ValidatedCode + TestResults
        │
        ▼
  ┌─ Build ─────────────────────┐
  │ Run build command            │
  │ Verify artifact              │
  └──────────┬───────────────────┘
             ▼
  ┌─ Gate: Human Approval ──────┐  (always for production)
  │ Show summary:                │
  │  - What changed              │
  │  - Risk score                │
  │  - Test results              │
  │  - Findings                  │
  │ Wait for approval            │
  └──────────┬───────────────────┘
             ▼
  ┌─ Deploy ────────────────────┐
  │ Strategy based on risk:      │
  │  - Low: direct deploy        │
  │  - Medium: canary (5%→25%→100%)
  │  - High: canary (5%→10%→25%→50%→100%)
  └──────────┬───────────────────┘
             ▼
  ┌─ Verify ────────────────────┐
  │ Health check endpoints       │
  │ Error rate vs baseline       │
  │ Latency vs baseline          │
  │ Auto-rollback if unhealthy   │
  └──────────┬───────────────────┘
             ▼
  OUTPUT: DeploymentResult {
    status: 'healthy' | 'degraded' | 'rolled_back'
    metrics: { errorRate, latency, throughput }
    url: string
  }

8. Safety System

8.1 Circuit Breakers

Four breakers run continuously. Any one can halt execution.

typescript
interface SafetyConfig {
  breakers: {
    iteration: {
      default: 10,
      planning: 20,
      implementation: 50,
      testing: 5,
      deployment: 3,
      stagnationThreshold: 3,         // Consecutive iterations with no progress
    };
    cost: {
      perPhase: {                      // USD
        planning: 5,
        implementation: 10,
        review: 2,
        testing: 3,
        deployment: 2,
      },
      perRun: 50,
      perDay: 200,
    };
    time: {                            // milliseconds
      planning: 30 * 60_000,          // 30 min
      implementation: 60 * 60_000,    // 1 hour
      review: 30 * 60_000,            // 30 min
      testing: 20 * 60_000,           // 20 min
      deployment: 15 * 60_000,        // 15 min
      totalPipeline: 120 * 60_000,    // 2 hours
    };
    errorRate: {
      window: 5 * 60_000,             // 5 minute sliding window
      warning: 0.10,                   // 10%
      critical: 0.25,                  // 25% → halt
    };
  };
}

8.2 Human Gates

typescript
// Gates are checkpoints where execution pauses for human input.
// They fire based on conditions, not every time.
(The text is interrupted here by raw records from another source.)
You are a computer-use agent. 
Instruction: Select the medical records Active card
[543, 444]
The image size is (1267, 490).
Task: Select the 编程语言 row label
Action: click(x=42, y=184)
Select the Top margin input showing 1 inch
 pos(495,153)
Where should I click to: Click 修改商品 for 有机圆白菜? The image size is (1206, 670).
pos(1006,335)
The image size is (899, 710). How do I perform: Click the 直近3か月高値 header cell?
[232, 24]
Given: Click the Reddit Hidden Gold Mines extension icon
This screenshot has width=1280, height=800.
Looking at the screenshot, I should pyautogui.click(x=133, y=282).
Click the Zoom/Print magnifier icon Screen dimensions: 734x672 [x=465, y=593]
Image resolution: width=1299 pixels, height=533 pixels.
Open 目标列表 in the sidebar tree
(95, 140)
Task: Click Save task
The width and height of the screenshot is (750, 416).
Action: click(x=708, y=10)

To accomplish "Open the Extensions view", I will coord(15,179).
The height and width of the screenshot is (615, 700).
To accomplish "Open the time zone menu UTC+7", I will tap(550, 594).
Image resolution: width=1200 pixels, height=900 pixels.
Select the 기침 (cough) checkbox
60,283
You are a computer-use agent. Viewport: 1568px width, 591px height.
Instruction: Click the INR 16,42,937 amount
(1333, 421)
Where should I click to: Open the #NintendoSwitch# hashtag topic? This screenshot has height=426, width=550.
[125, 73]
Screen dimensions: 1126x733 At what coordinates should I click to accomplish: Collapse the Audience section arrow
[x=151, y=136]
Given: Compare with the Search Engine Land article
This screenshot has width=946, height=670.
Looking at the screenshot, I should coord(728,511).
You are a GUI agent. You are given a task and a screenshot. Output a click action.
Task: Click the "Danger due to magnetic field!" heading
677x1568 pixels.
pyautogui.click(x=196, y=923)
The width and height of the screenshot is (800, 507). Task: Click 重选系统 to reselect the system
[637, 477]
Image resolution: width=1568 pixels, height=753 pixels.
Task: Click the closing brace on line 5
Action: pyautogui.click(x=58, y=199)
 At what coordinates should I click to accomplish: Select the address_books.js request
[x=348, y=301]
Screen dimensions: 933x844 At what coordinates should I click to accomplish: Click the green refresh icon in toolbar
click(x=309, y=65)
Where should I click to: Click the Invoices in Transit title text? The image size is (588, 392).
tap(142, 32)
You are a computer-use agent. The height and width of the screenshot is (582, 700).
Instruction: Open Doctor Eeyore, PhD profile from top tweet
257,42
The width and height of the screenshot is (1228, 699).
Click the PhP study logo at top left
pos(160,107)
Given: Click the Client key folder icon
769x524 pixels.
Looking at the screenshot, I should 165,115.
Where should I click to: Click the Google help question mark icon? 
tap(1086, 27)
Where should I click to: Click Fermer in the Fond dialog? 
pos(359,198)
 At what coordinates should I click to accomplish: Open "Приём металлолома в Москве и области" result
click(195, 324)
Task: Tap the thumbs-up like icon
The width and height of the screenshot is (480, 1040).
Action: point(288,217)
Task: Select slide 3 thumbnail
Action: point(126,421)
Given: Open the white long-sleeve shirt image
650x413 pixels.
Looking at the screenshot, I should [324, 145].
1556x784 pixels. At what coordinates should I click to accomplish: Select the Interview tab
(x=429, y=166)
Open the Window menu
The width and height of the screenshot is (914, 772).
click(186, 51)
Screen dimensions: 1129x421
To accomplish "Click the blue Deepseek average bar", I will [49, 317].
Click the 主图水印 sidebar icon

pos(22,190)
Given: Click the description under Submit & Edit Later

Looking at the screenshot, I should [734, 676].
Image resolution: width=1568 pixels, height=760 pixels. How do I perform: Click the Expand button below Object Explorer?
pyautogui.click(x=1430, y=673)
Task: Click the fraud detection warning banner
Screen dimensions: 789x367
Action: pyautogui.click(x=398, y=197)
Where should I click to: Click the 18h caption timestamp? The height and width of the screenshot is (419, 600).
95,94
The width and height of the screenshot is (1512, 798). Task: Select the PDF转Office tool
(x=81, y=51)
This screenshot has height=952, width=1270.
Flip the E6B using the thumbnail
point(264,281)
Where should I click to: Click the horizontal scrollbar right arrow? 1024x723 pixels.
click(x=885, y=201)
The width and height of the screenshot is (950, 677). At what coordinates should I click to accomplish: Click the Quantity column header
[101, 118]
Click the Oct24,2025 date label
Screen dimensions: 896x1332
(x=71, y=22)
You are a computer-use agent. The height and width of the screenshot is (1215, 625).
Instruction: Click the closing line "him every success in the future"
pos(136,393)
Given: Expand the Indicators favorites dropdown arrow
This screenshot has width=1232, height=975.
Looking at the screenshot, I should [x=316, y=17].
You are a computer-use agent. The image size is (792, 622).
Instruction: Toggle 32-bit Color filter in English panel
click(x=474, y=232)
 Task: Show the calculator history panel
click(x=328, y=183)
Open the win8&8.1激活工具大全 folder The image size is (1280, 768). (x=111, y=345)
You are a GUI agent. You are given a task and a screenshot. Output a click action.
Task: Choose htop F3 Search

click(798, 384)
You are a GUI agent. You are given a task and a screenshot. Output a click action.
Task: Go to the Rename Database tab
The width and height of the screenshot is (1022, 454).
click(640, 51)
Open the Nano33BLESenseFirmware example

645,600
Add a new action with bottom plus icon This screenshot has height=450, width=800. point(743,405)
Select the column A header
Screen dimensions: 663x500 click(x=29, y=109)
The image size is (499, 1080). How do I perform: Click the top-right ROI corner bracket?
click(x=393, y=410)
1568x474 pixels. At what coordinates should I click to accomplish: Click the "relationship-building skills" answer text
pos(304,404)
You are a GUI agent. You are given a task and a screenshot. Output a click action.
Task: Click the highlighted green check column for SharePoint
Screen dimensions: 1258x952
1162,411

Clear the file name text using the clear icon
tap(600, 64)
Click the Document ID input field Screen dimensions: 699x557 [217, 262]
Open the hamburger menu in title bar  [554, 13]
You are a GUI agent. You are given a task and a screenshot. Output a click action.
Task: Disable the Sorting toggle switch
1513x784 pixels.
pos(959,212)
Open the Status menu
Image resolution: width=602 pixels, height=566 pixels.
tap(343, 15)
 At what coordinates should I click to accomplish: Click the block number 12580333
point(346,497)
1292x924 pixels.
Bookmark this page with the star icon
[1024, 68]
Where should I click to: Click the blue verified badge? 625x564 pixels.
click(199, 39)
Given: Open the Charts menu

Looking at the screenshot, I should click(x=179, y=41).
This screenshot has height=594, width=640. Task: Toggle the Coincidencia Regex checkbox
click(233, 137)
const GATES: HumanGate[] = [
  {
    id: 'architecture_approval',
    phase: 'planning',
    condition: (plan) => plan.risk.level === 'high' || plan.risk.level === 'critical',
    prompt: 'Review proposed architecture before implementation begins.',
    timeout: 24 * 60 * 60_000,       // 24 hours
  },
  {
    id: 'production_deploy',
    phase: 'deployment',
    condition: (ctx) => ctx.environment === 'production',
    prompt: 'Approve production deployment.',
    timeout: 60 * 60_000,            // 1 hour
  },
  {
    id: 'security_findings',
    phase: 'review',
    condition: (review) => review.findings.some(f => f.severity === 'critical' && f.category === 'security'),
    prompt: 'Critical security finding requires human review.',
    timeout: 12 * 60 * 60_000,       // 12 hours
  },
  {
    id: 'cost_overrun',
    phase: '*',
    condition: (ctx) => ctx.cost.current > ctx.cost.budget * 0.8,
    prompt: 'Approaching cost budget. Continue?',
    timeout: 2 * 60 * 60_000,        // 2 hours
  },
];

8.3 Automation Ladder

The system starts conservative and earns autonomy based on track record.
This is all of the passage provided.